These terminal word processors always looked attractive to me, but what is the path from this, or WordGrinder, to some mainstream document formats - that are accepted in publishing and academic settings?
From what I remember RTF is the easiest to implement from common filetypes, and openable in office suites like MS or LibreOffice. Then, in theory (unless it breaks a bunch of stuff inside), you can save it as DOCX or something. Anyone has experience with this?
> These terminal word processors always looked attractive to me, but what is the path from this, or WordGrinder, to some mainstream document formats
The early WordPerfect file format is pretty straightforward.
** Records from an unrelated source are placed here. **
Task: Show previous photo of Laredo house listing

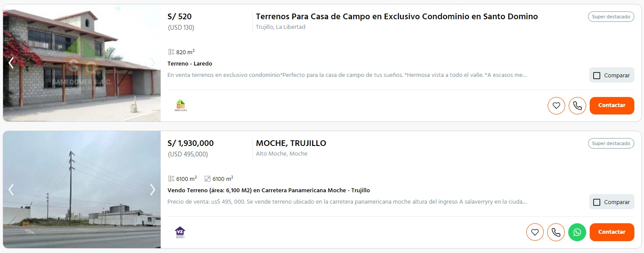Action: pyautogui.click(x=11, y=63)
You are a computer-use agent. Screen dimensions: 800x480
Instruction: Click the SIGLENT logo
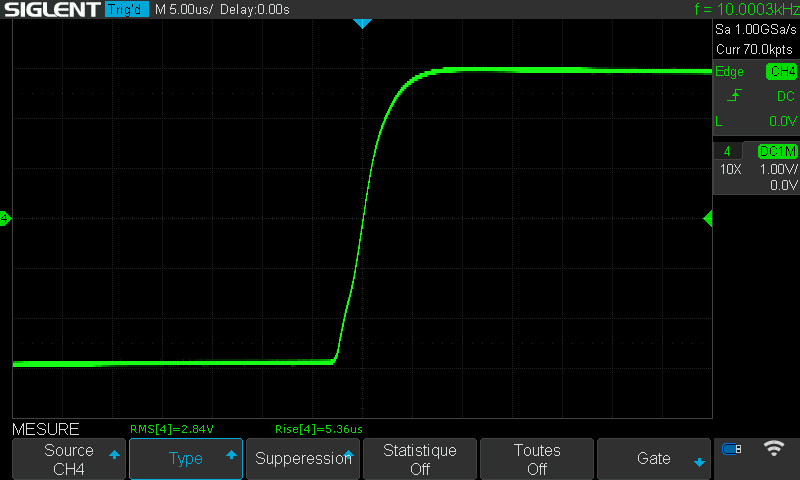(x=51, y=10)
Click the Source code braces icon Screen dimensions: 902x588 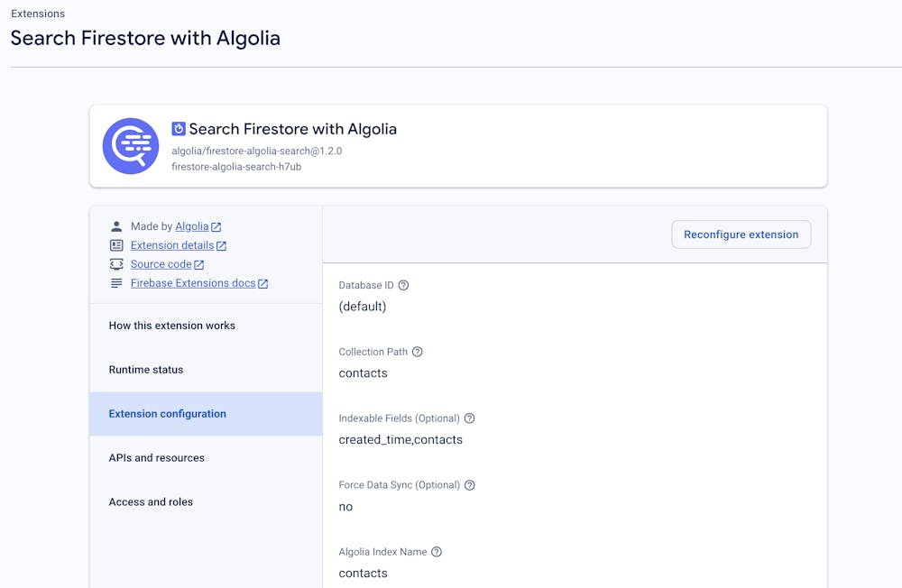click(115, 263)
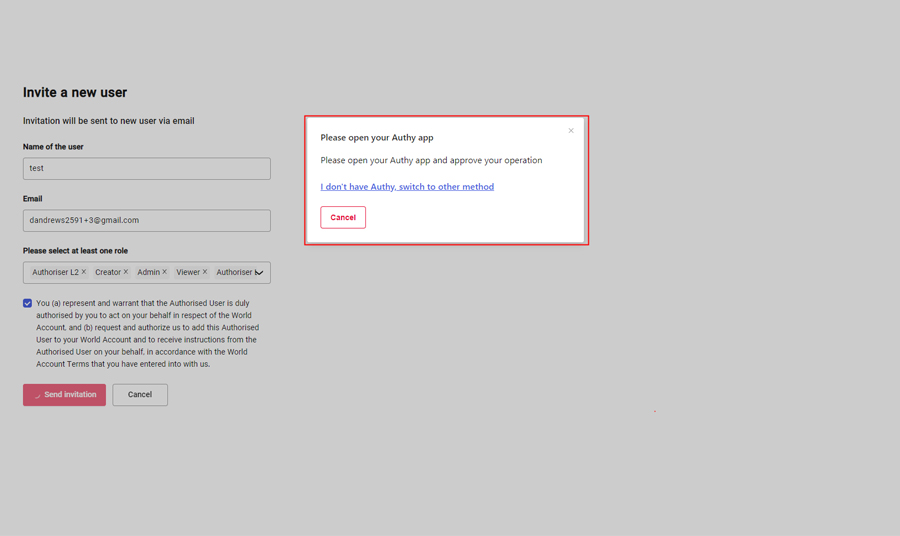Click the partially hidden Authoriser role tag

tap(234, 272)
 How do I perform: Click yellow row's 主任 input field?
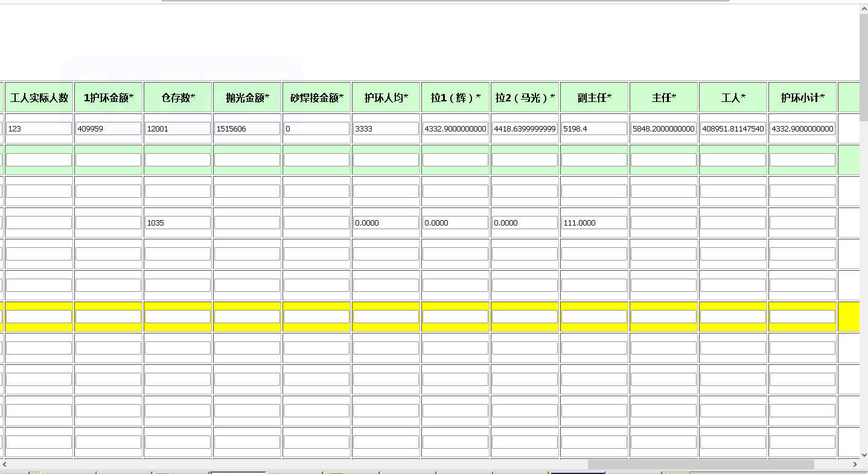coord(663,317)
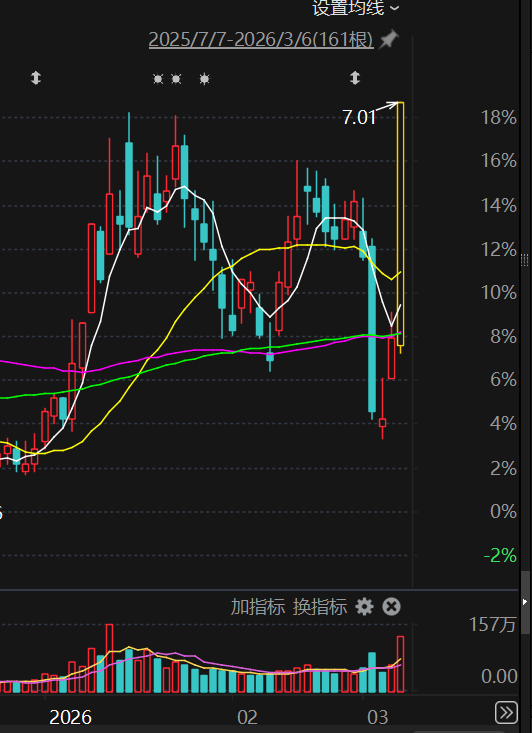Open the 设置均线 dropdown
Screen dimensions: 532x733
(356, 8)
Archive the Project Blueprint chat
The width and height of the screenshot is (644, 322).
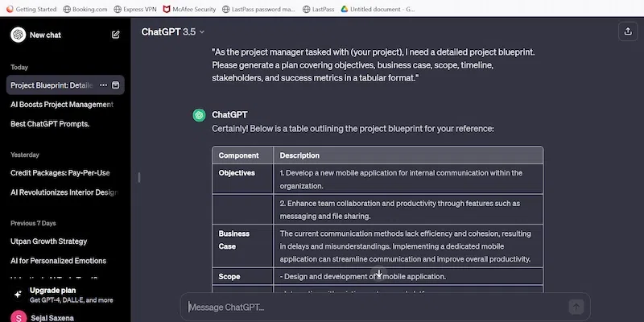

It pretty much mirrors what you see in Reveal Codes, which is a single stream of text interspersed with special inline codes that switch things on/off (eg bold) or do something special (eg table of contents).
As it's linear you can just whizz along taking plain text as it is, converting features as you reach them, and discarding the ones you don't care about. I did it myself in C# for WP4 (DOS) files to Markdown, but RTF is also trivial to write to. Search for the filename "WP42FF.TXT" and you'll find the format online.
Incidentally, DOCX is just a ZIP file with special contents. Make a single sentence document in Word and save it out, rename the file to .ZIP and extract it. The contents are obvious when you look through them, and you can use that as a 'skeleton' and switch the text with your own. For RTF look for a copy of "RTF Pocket Guide" by Sean Burke.
Perhaps tangential, but there is a Pandoc marco [0] for this program to DOCX via RTF. But I agree, I can do all sorts of things but eventually I am often required to get a document in DOCX. Love Pandoc.
From what I remember RTF is the easiest to implement from common filetypes, and openable in office suites like MS or LibreOffice. Then, in theory (unless it breaks a bunch of stuff inside), you can save it as DOCX or something. Anyone has experience with this?